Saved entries
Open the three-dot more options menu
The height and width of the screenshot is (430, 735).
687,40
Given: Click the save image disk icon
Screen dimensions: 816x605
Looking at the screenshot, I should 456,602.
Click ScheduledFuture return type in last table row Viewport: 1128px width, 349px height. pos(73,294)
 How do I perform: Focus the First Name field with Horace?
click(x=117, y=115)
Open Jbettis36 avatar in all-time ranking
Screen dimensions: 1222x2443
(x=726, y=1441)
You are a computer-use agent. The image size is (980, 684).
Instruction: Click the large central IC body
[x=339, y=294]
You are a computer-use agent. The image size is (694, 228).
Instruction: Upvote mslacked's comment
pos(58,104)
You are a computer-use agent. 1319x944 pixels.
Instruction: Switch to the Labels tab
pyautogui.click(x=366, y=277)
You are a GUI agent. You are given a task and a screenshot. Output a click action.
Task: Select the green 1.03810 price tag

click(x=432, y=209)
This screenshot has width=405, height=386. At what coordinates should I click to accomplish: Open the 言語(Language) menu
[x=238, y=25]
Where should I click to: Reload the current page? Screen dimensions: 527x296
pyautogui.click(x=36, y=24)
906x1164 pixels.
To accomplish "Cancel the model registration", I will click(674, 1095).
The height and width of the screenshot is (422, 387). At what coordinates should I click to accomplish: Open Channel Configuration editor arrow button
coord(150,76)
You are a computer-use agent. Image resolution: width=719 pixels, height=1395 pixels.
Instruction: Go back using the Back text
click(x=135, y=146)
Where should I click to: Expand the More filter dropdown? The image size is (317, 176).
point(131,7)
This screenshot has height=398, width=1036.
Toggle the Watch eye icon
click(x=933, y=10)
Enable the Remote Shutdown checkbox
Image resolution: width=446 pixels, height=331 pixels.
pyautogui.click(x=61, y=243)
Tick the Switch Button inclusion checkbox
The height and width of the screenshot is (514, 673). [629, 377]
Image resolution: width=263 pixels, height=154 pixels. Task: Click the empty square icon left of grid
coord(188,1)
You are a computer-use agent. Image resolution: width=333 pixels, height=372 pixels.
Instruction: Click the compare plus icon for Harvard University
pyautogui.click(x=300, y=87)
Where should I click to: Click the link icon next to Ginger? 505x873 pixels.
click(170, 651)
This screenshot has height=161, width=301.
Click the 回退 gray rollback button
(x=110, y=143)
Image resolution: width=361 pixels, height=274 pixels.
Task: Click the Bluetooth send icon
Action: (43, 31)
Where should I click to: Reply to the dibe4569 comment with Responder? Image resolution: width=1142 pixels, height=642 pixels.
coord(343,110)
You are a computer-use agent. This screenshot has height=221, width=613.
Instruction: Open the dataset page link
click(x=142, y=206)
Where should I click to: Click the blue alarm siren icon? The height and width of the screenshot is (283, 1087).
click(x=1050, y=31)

▸ **What you should do**
Filter the entries down to the lines with the word "agent" in them, and copy those lines.

▸ **Reply to the exercise**
You are a computer-use agent. The image size is (980, 684).
You are a computer-use agent. The image size is (694, 228).
You are a computer-use agent. 1319x944 pixels.
You are a GUI agent. You are given a task and a screenshot. Output a click action.
You are a computer-use agent. Image resolution: width=719 pixels, height=1395 pixels.
You are a computer-use agent. Image resolution: width=333 pixels, height=372 pixels.
You are a computer-use agent. This screenshot has height=221, width=613.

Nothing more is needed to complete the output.